Child Welfare League of America
- Formation: 1921
- Type: NGO
- Purpose: Child welfare
- Headquarters: Washington, D.C.
- President and CEO: Linda S. Spears
- Main organ: Board of directors
- Website: www.cwla.org

= Child Welfare League of America =

U.S. non-profit organization

The Child Welfare League of America (CWLA) is a 501(c)(3) charitable organization that coordinates efforts for child welfare in the United States, and provides direct support to agencies that serve children and families. The organization's vision is "that every child will grow up in a safe, loving, and stable family," and its primary objective is to "Make Children a National Priority". The CWLA is run by professionals in the children's services field. As a national organization it lobbies for both child protection, and delivery of services to children. It is the oldest child welfare organization in the United States.

== History ==
In 1909. U.S. President Theodore Roosevelt convened a White House Conference on the Care of Dependent Children. For the first time, this brought together child welfare advocates from across the United States. In 1915, Carl Christian Carstens, the executive officer of the Massachusetts Society for the Prevention of Cruelty to Children, presented a report at the National Conference of Charities and Correction (NCCC) meeting in Baltimore, detailing the need for cooperation among child welfare groups, the need for community planning, and the need for standards of child care. This resulted in the creation of the Bureau for the Exchange of Information among Child Helping Agencies (BEI) under the auspices and funding of the Russell Sage Foundation. In 1917, the BEI became an independent non-profit association. Following a series of national conferences, the BEI sought to create a permanent national organization for all aspects of child welfare. With the financial assistance of the Commonwealth Fund the CWLA was organized in 1920 with Carl Carstens as its CEO, and formally began work on January 2, 1921 in New York City.

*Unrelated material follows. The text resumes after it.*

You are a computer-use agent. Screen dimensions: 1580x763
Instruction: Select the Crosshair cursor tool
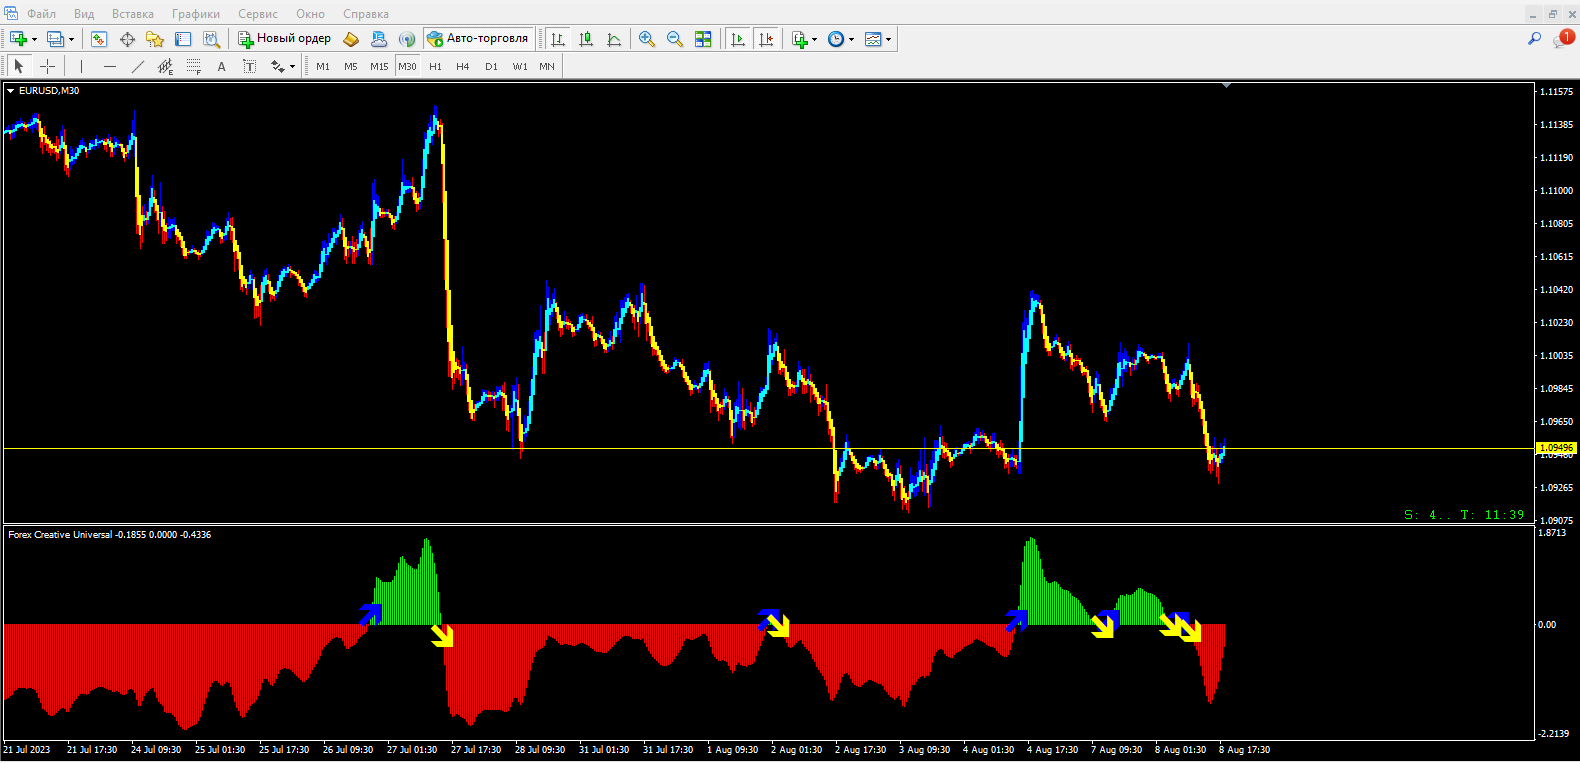pyautogui.click(x=47, y=66)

Loula Friend Dunn served as vice president of the CWLA from 1940 to 1950. During this time, representatives of the CWLA toured Canada and Great Britain to evaluate their children's welfare programs after World War II.

While originally founded as a federation of sixty-five service-providing organizations, Carstens, among the most prominent of national child welfare leaders and an opponent of orphanages, wielded it into a force for the development of regulations, especially with regard to child-placement and adoption.

In 1985, the CWLA moved its headquarters from New York City to Washington, D.C. In 2008, the organization had Rep. Chaka Fattah introduce a bill in the U.S. Congress that would have created the White House Conference on Children and Youth for 2010; however, the bill did not pass.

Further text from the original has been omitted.